Exercise aim ▸ Count the lines of data below that include "screenshot". Provide only the number.

::::::

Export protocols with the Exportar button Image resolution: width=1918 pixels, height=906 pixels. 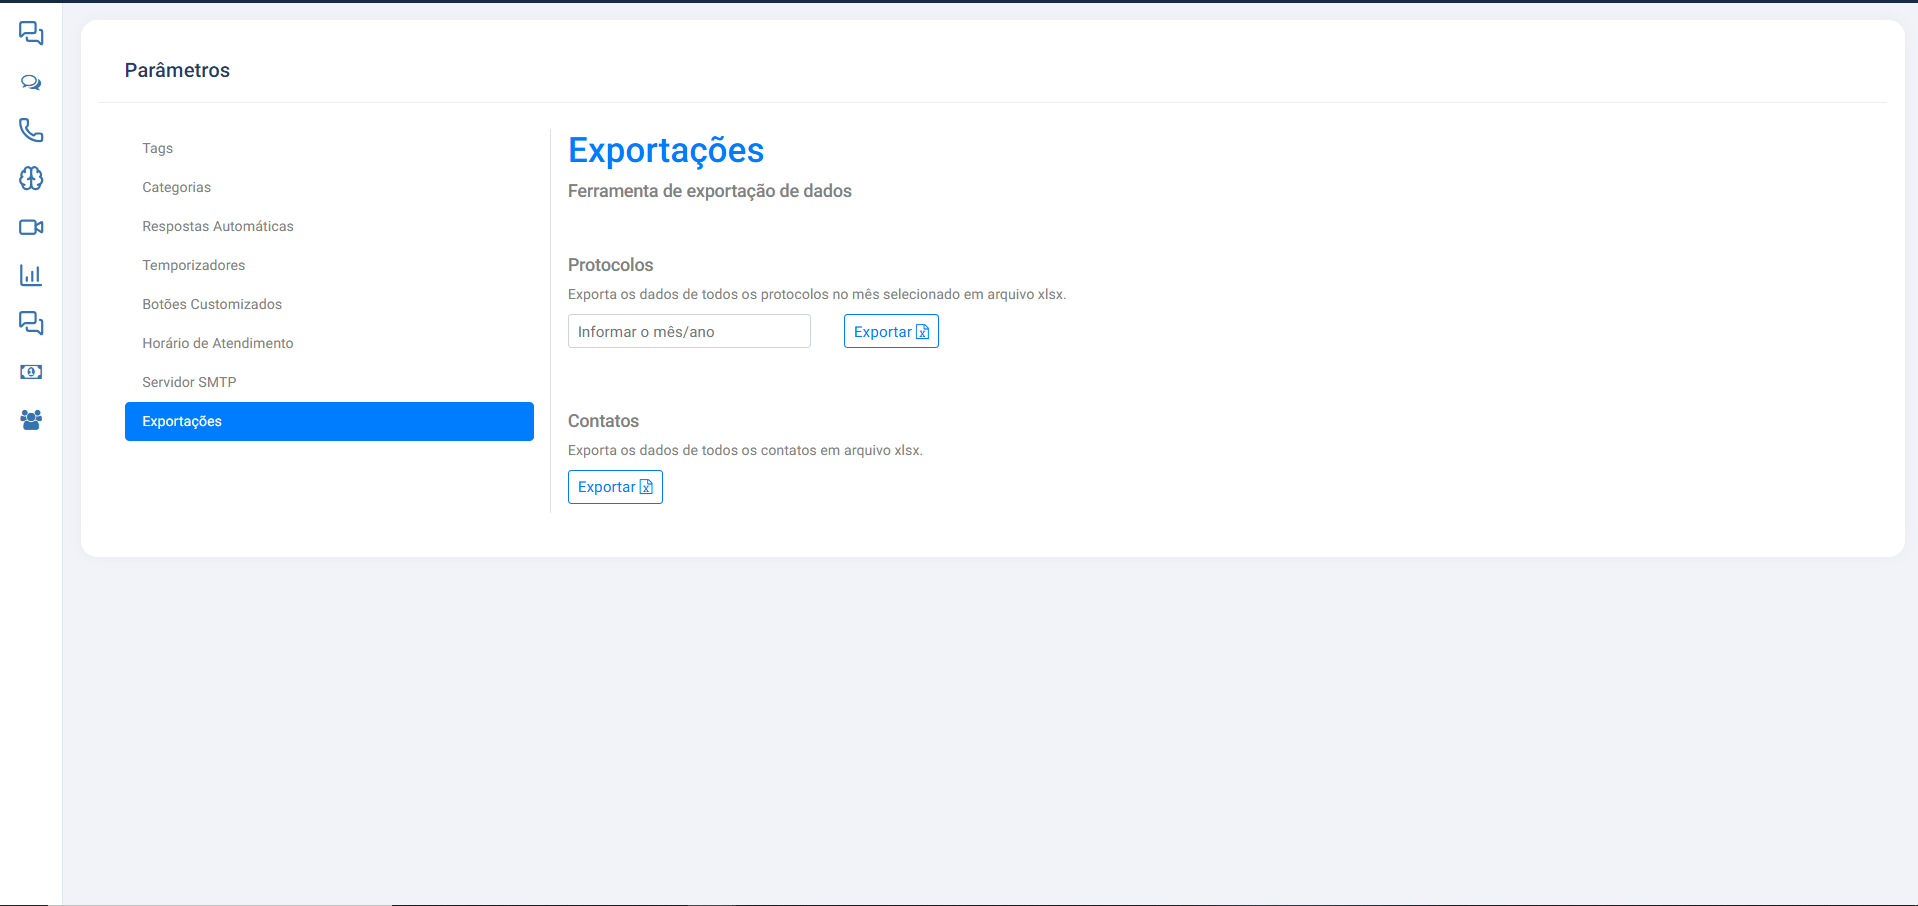click(891, 331)
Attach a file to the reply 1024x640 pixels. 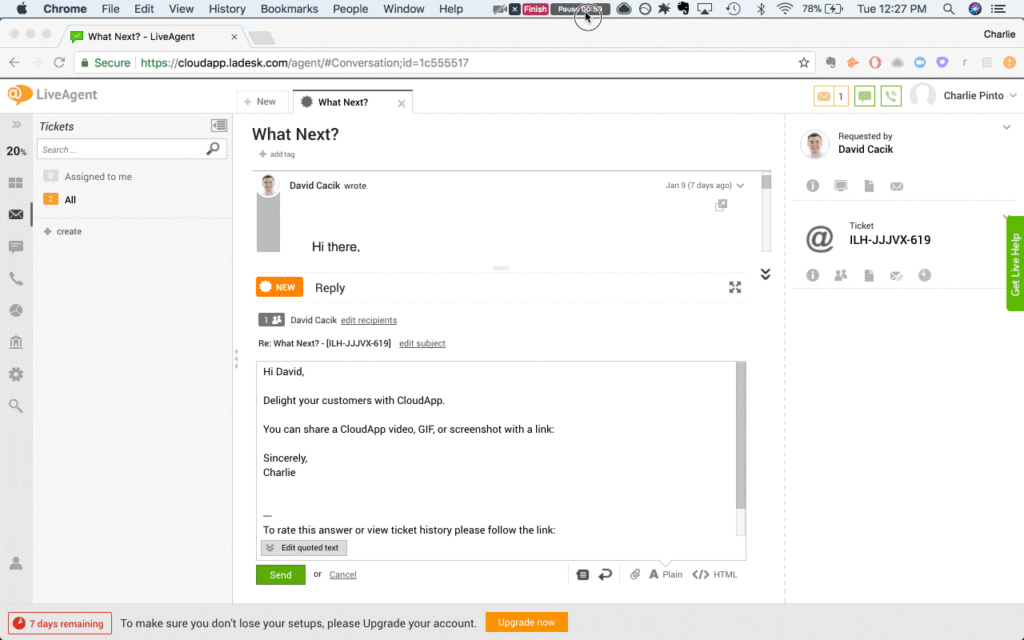(635, 574)
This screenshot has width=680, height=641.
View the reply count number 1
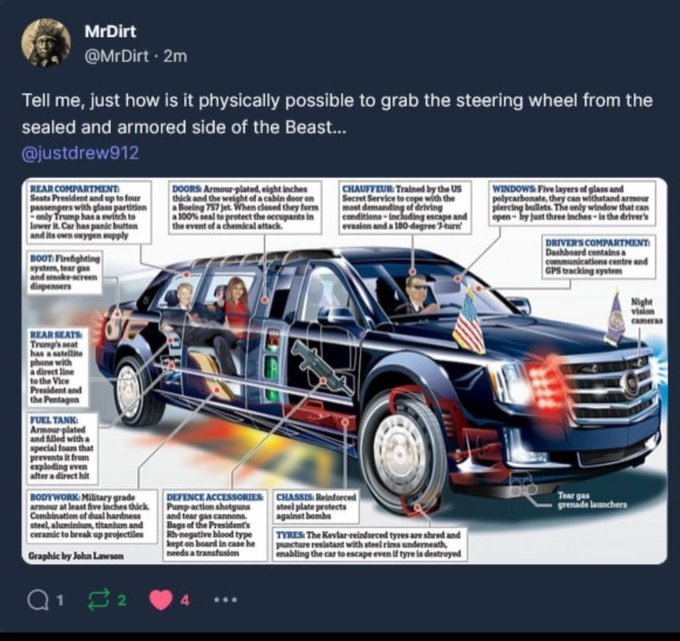pos(60,600)
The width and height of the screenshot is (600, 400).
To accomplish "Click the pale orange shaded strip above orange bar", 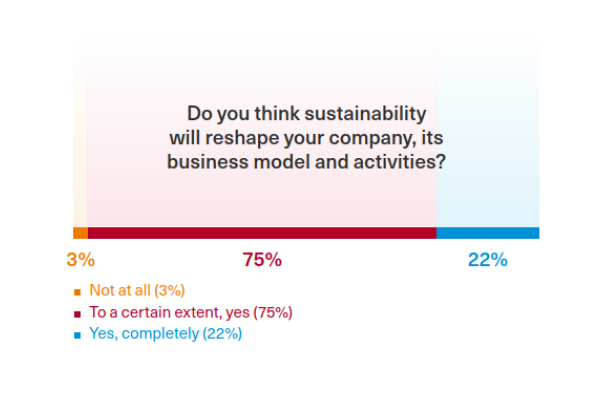I will pos(80,140).
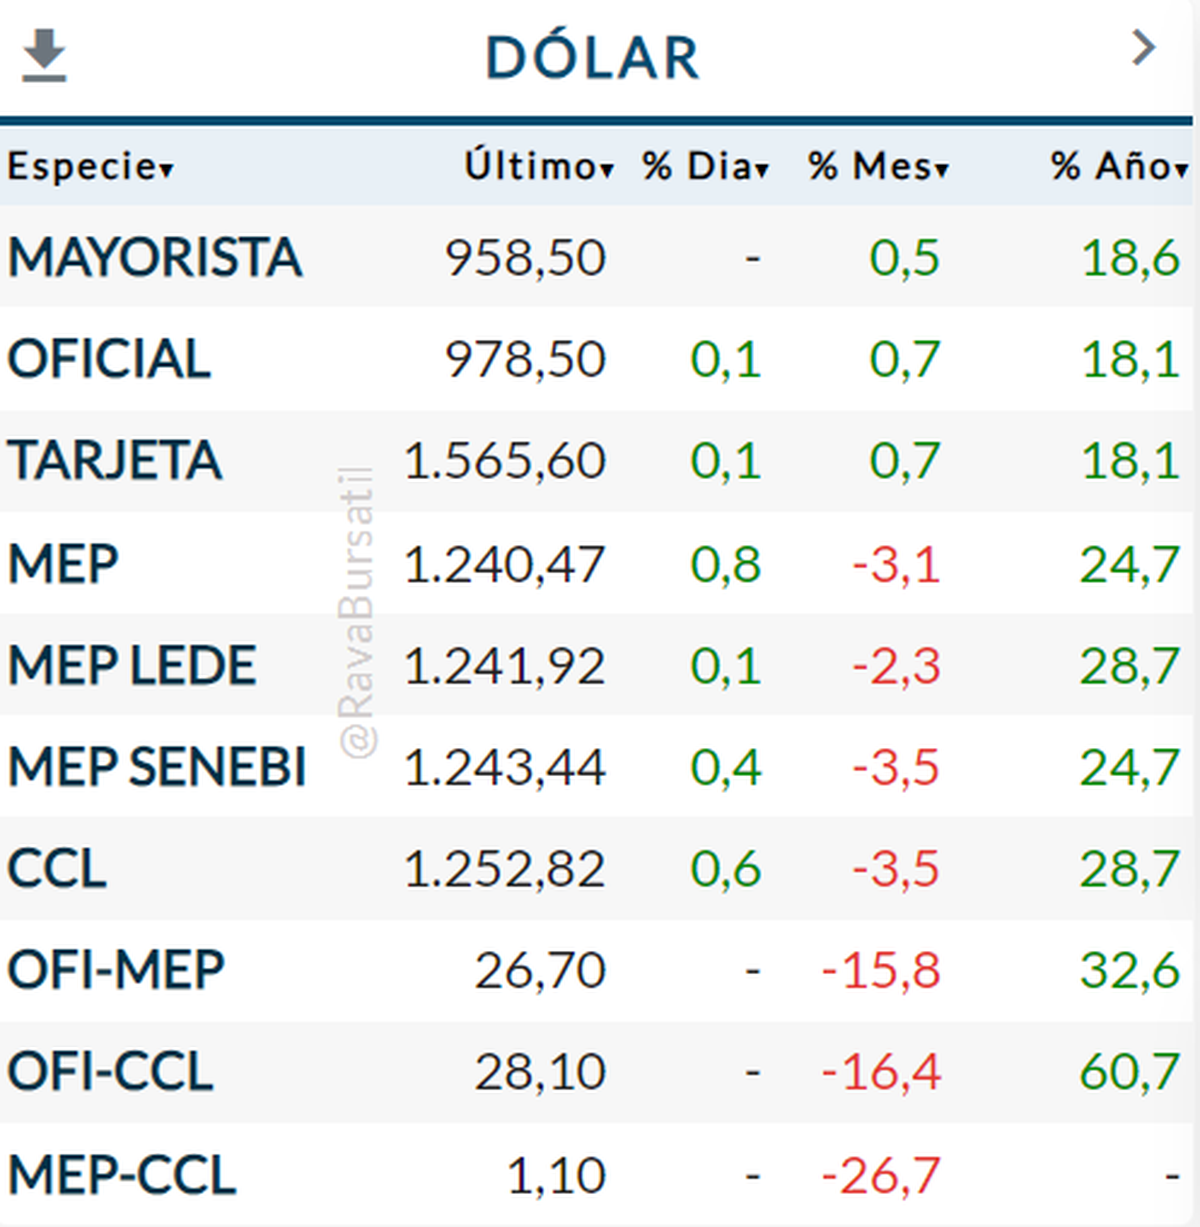Screen dimensions: 1200x1227
Task: Sort by % Mes column header
Action: (878, 166)
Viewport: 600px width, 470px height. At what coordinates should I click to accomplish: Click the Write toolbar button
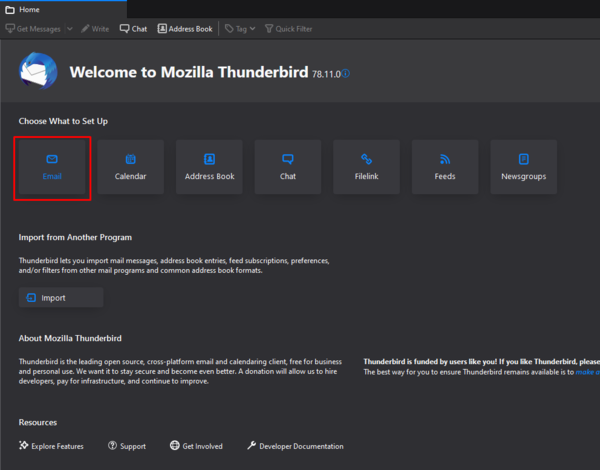[x=96, y=29]

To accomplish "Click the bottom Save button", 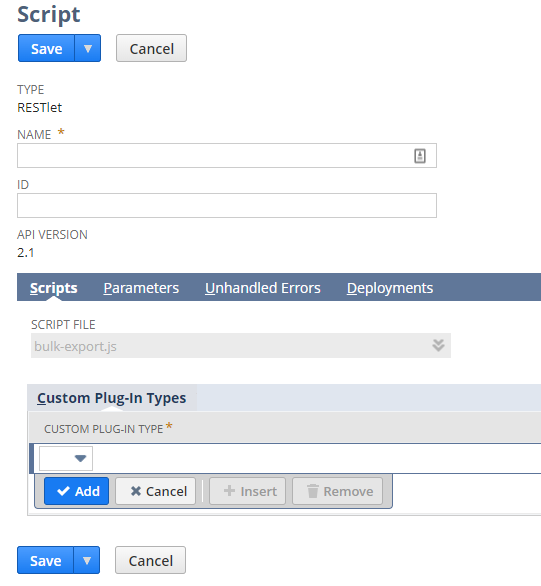I will tap(46, 560).
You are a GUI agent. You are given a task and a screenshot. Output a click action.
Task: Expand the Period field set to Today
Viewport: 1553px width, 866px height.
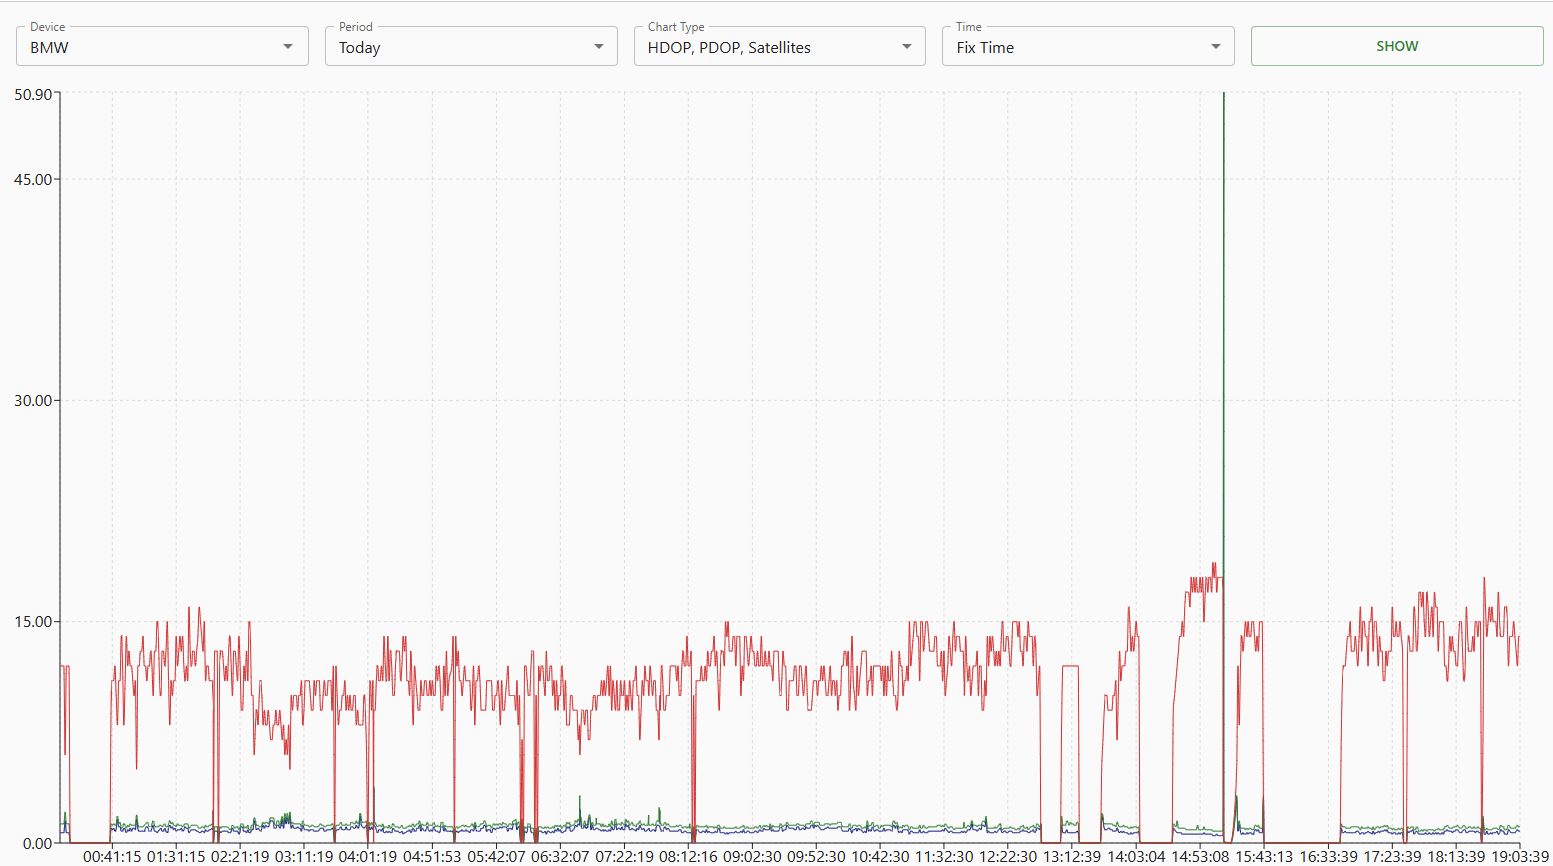460,47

::::::

Your response ▸ 3